I have started and stopped this entry at least a dozen times in the last few years. This is a contentious topic, for what is basically a weed. Let’s start with facts.
1.) Pokeweed is absolutely toxic.
2.) People can die from eating it.
3.) People eat it anyway.
Pokeweed is native to North America. It is everywhere and can be really invasive. It gets these giant radish like roots (I’m talking about Spirited Away radish god sized roots) and once it gets a start, the only way to get it out is to dig the root up. I’ve broken shovels getting them out of the ground. It is an annual battle. There is a fairly good Wikipedia article about them HERE. and Ohio State University has another fantastic article HERE.
This is what it looks like in it’s mature stage. The red stalk with green rubbery leaves is a dead giveaway. Even when the leaves are only an inch long in a sprout, that red on green is a dead giveaway.
When it is fully mature, it will begin to get long white berry clusters that eventually get the same red stems and dark purple black glossy berries. That is often the only part that wild life eats, and it is birds. This plant is so toxic that animals won’t eat it. Let that sink in for a moment. Deer won’t eat it. Domestic animals WILL eat it, and thousands of them are poisoned nationwide every year, but wild animals won’t touch it. This is what a berry cluster looks like.
What makes poke so toxic is phytolaccatoxin and phytoaccigenin. Both of which will kill you dead. Small quantities will only make you WISH you were dead. The roots of the poke have the highest concentrations of toxins, followed by the greens (which get more toxic the older they get) and the berries are the lowest n toxins. People regularly get poisoned eating poke, often children who eat the berries.
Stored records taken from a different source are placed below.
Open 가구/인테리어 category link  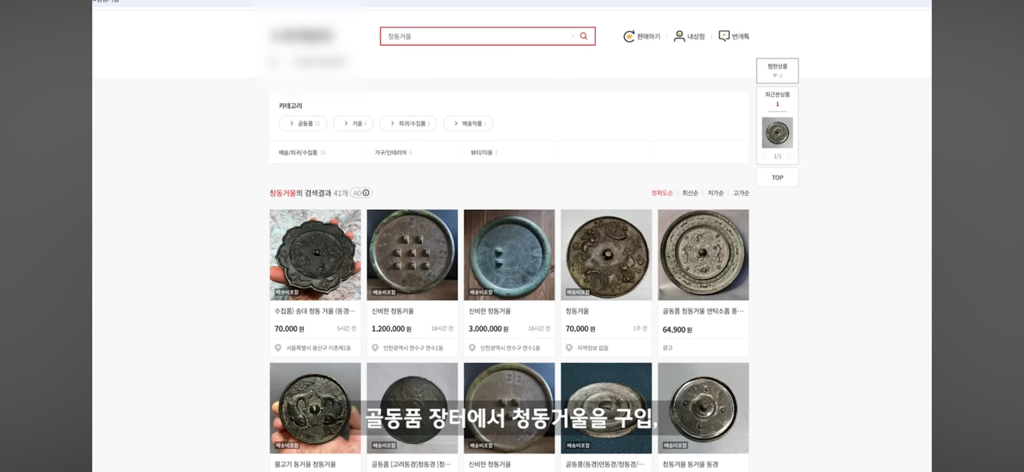coord(393,153)
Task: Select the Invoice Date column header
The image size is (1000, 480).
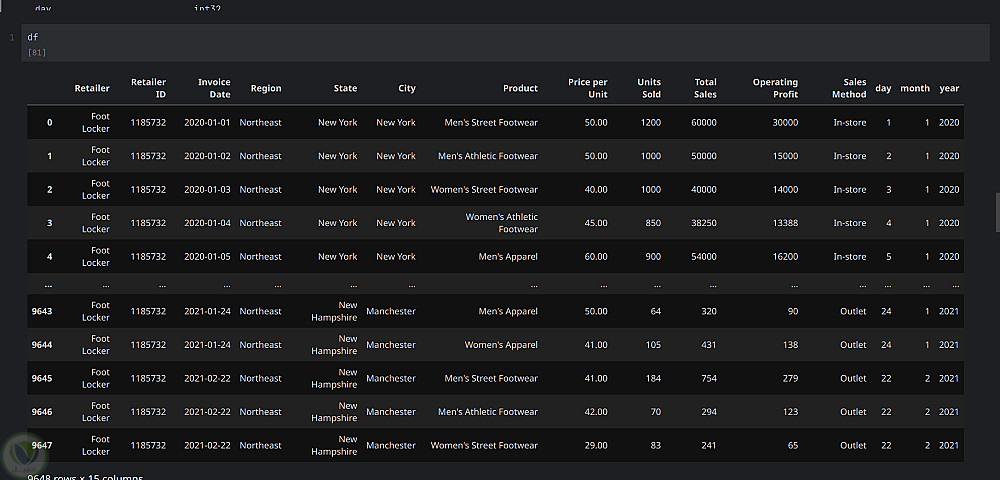Action: [214, 88]
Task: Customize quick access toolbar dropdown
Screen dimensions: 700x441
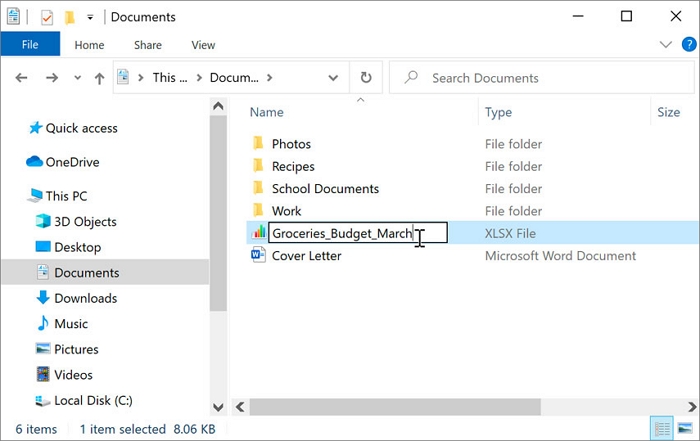Action: (90, 17)
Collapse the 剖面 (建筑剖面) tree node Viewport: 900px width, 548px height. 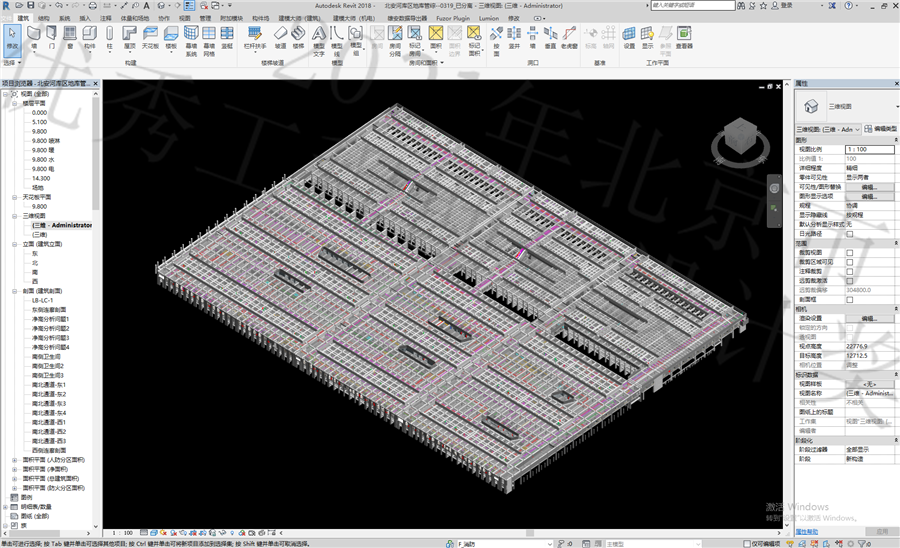tap(14, 291)
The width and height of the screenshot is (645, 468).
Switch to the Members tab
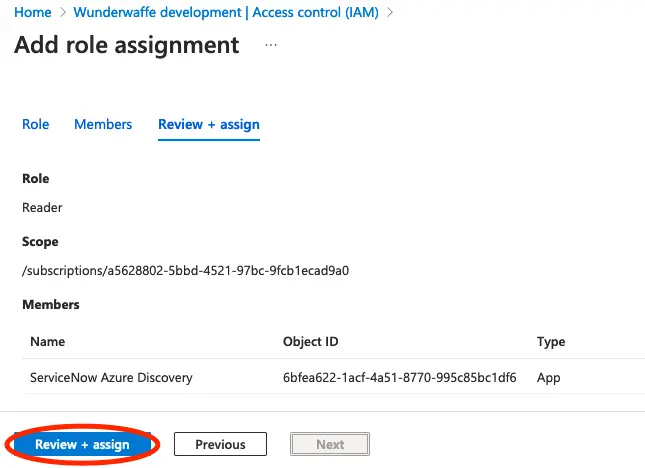(x=103, y=125)
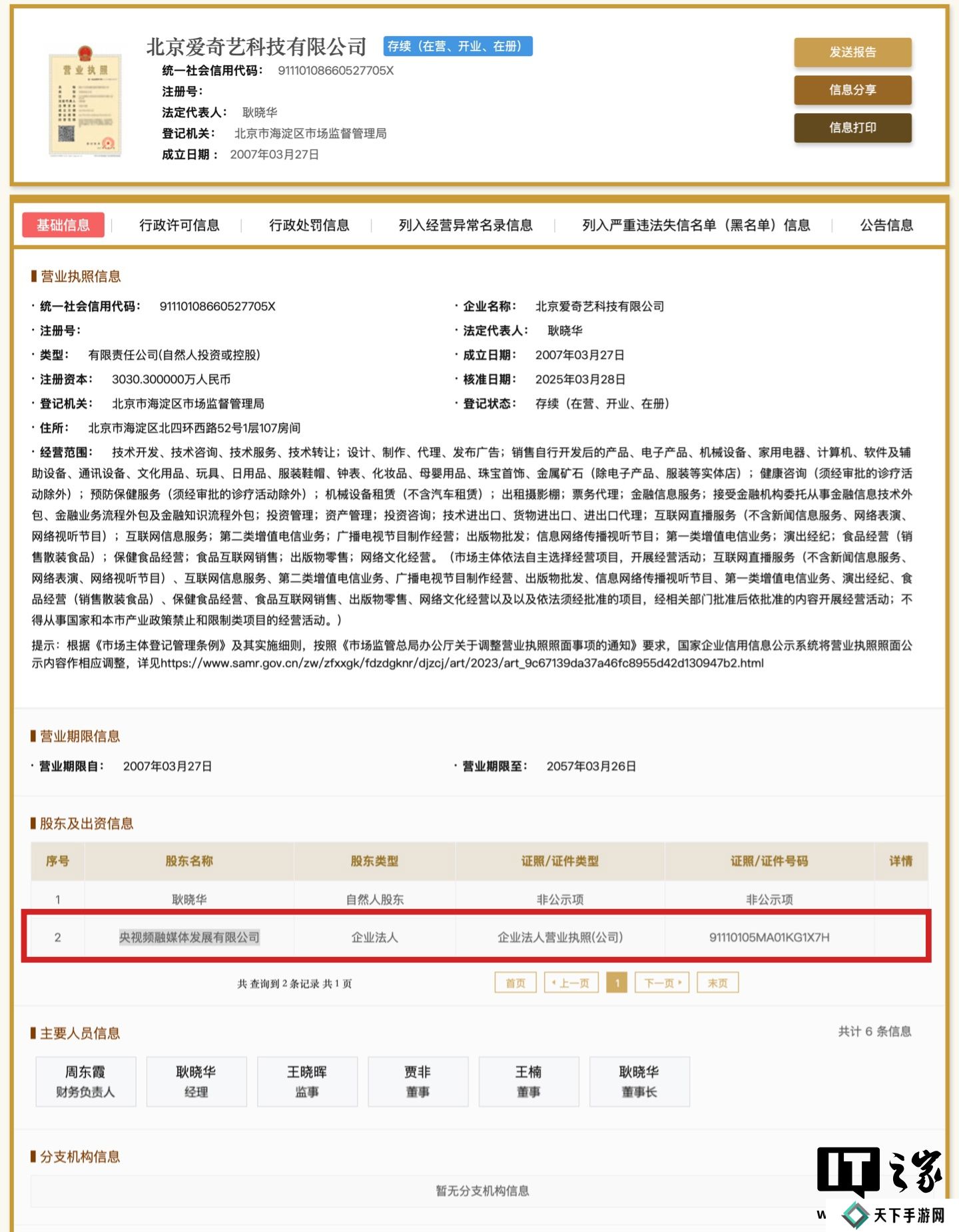The width and height of the screenshot is (959, 1232).
Task: Click the 信息分享 button
Action: pos(852,90)
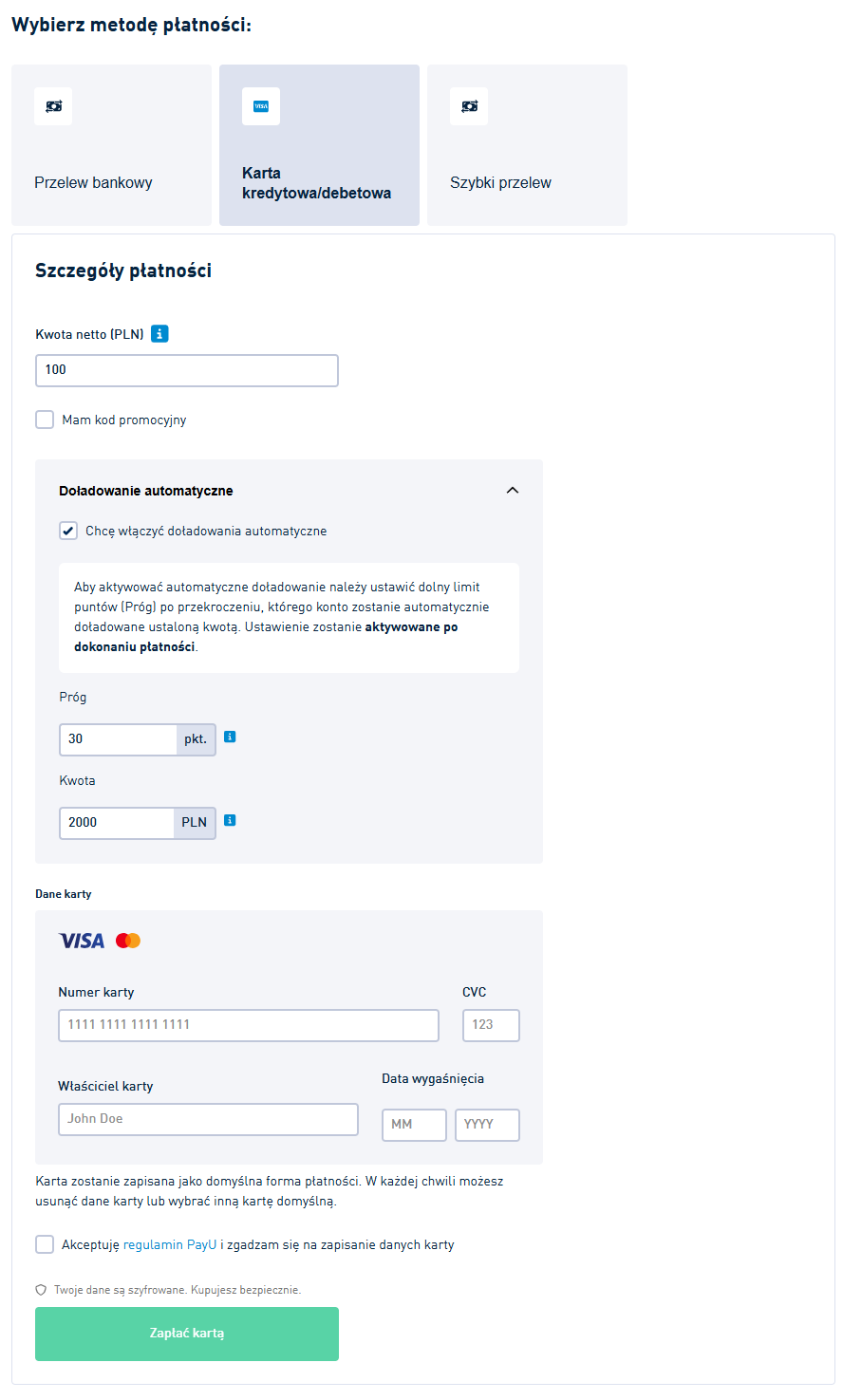Click the bank transfer money icon

(53, 106)
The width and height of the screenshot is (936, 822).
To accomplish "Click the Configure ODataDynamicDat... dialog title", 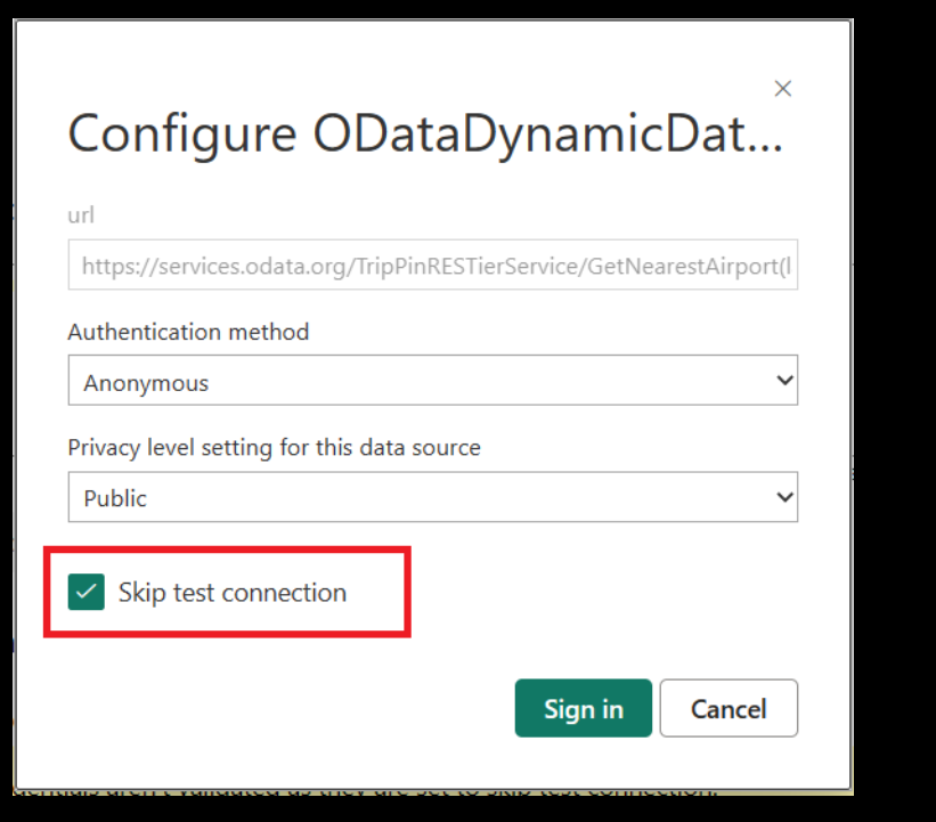I will [424, 135].
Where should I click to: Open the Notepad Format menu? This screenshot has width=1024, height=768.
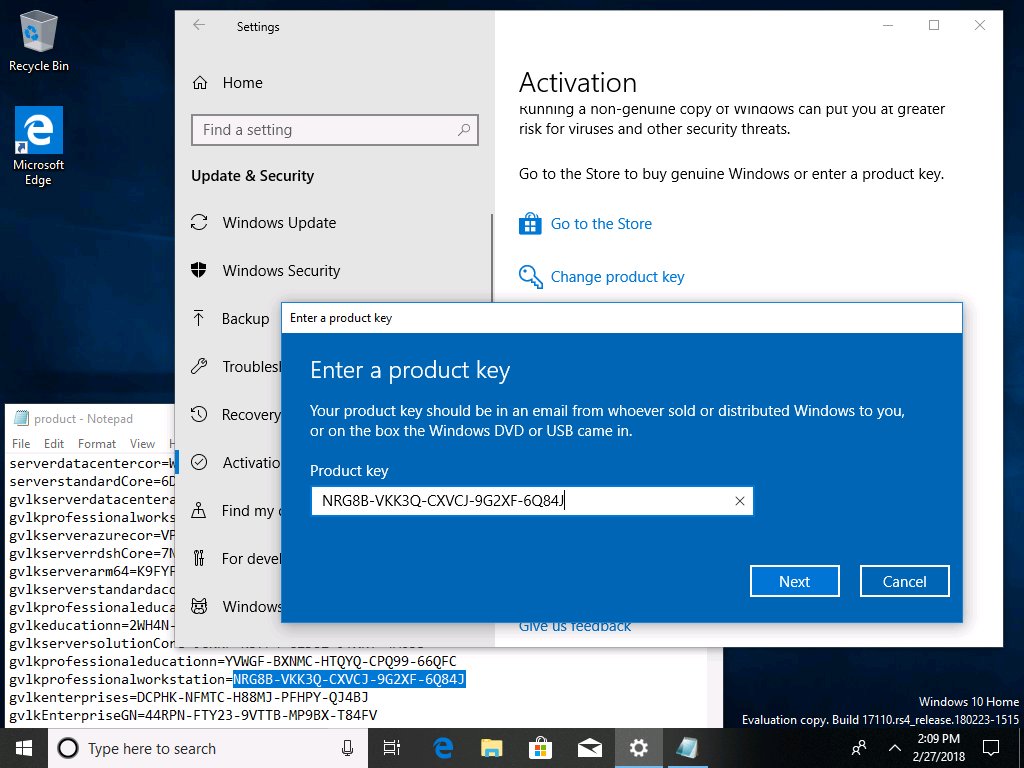click(97, 444)
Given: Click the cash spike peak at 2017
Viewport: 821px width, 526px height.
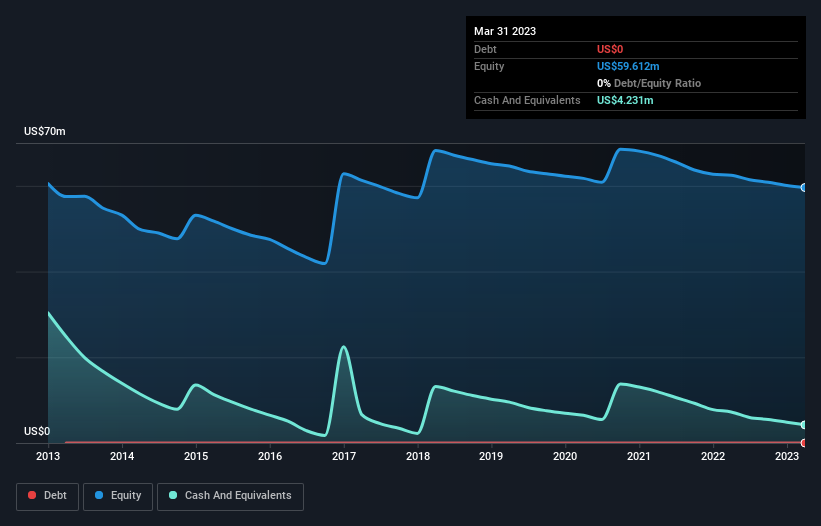Looking at the screenshot, I should click(x=343, y=346).
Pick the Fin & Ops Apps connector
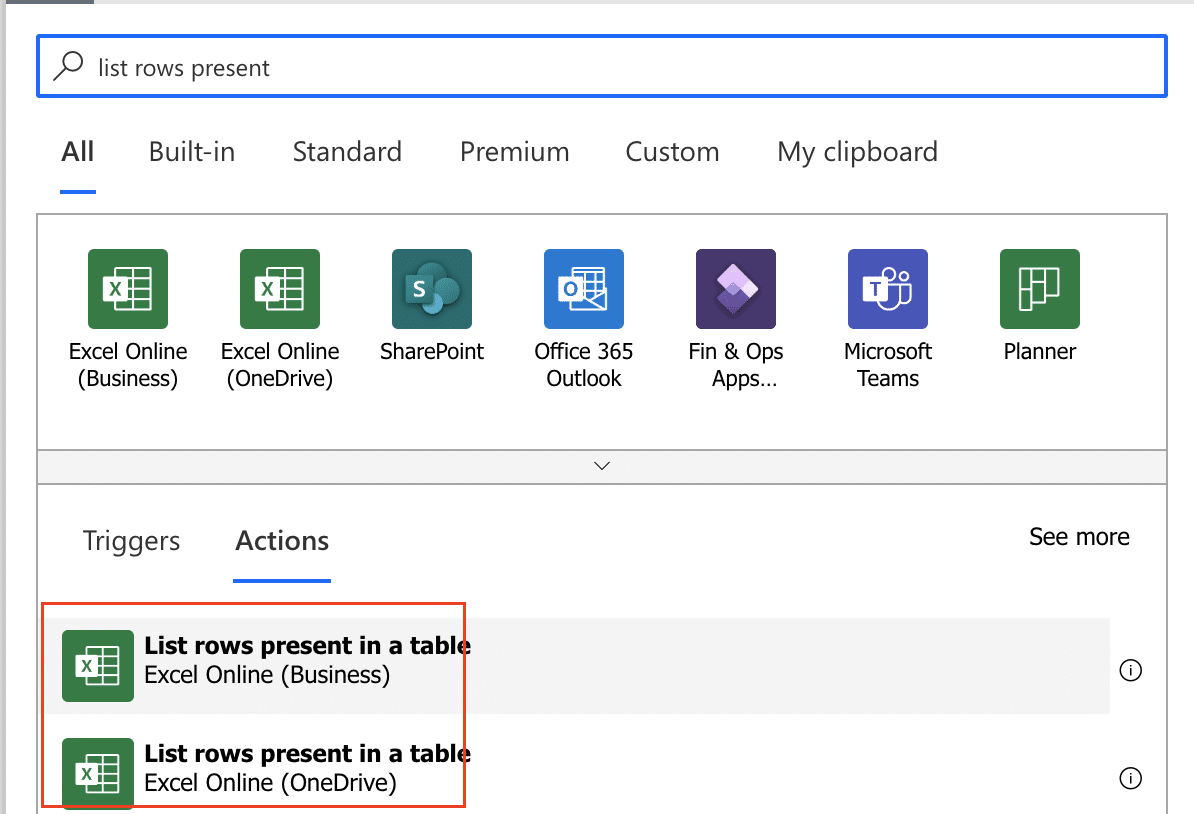 (x=736, y=289)
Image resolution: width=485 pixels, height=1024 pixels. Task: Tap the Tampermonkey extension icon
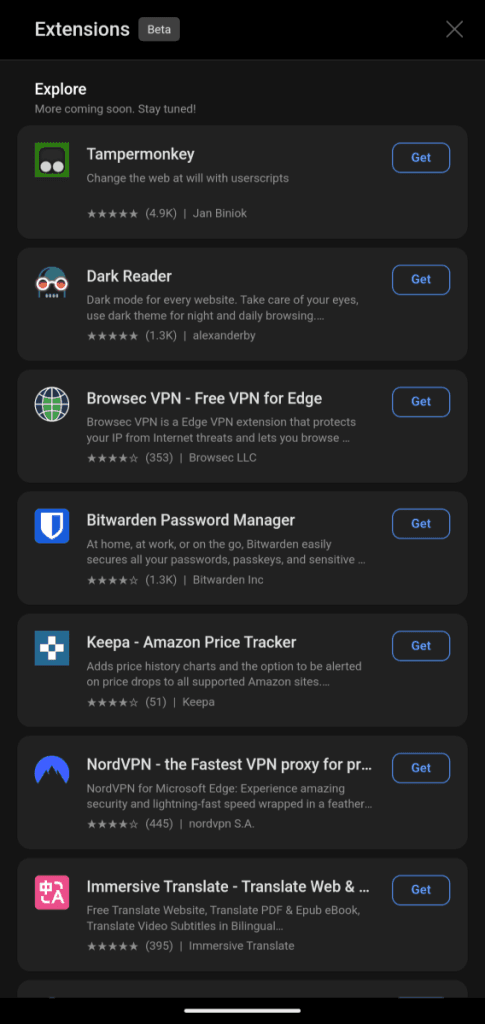coord(52,160)
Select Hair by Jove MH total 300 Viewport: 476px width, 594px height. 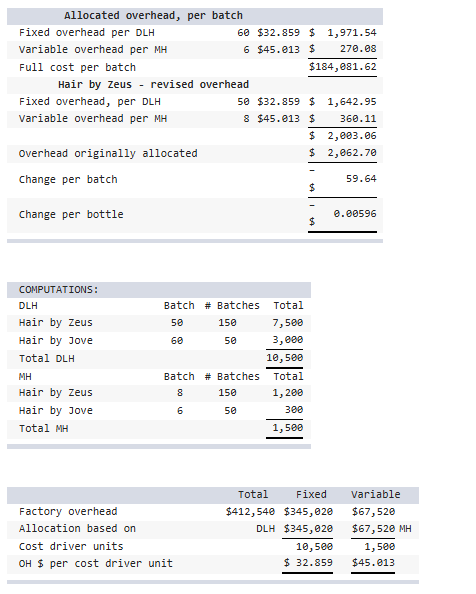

For some reason that I cannot understand in the slightest, people love to eat poke. There are entire festivals devoted to it. There is some sort of bravado and pride in those who eat it. I can’t tell if it is because of the brush with danger or what. Yes, yes, yes, I know that they advocate only the greens, when they are less than blah blah blah high and some say you have to boil them twice and change the water while other swear by cooking them in bacon grease and I’ve heard countless times about how grandpas, grandmas, aunts, uncles, cousins, neighbors, best friends and on and on eat it and they haven’t died…. bully for them.
Fact: People get sick and die from eating pokeweed. Here’s a little info about poke poisoning HERE.
So the questions becomes.. why do they do it? Well, culture plays a part in it; bravado does as well. The element of danger perhaps attracts some folks. You want danger and wild greens? I have two words for you: Stinging nettle.
For some, it is the only wild green they know about, which is sad because there are better, more available, more nutritious and delicious greens available WAAAY before, during and after Poke comes up. Which greens you ask? Dead Nettle, Stinging Nettle, Henbit, Chickweed, Chenopodium (commonly called Lambs quarters) Plaintain, and Smartweed just to name a few. For those whose arguments are that it is the only green available THIS is the size they advocate eating, and there is Smartweed by the bucketful around it.
So to head the lambasting off at the pass- yes, I have eaten poke. It was at a festival both braised in bacon fat and boiled. It was disgusting. Before you claim that the chef didn’t cook it correctly, he had received some sort of award for his dishes at the very same festival. Poke just sucks.
No I didn’t get very sick, and obviously didn’t die, but I found that I did have the racing heart and thready pulse afterwards. It wasn’t pleasant. It didn’t taste good, at all. I wouldn’t even eat it if I was starving, because there are such better greens available. That can be eaten raw. No death. If you REEEEALY like your food dangerous, go pick some Stinging Nettle. It has to be cooked, yes, but it tastes good, won’t kill you, is good for you is much, much, MUCH more plentiful, and dangerous. It isn’t called “stinging” nettle for no reason.
My short and sweet opinion of poke? Don’t. Just don’t. Learn other wild greens. I am not a fan of anything that requires complicated cooking to render it “safe” and what kind of texture is left after multiple water changes? Just don’t.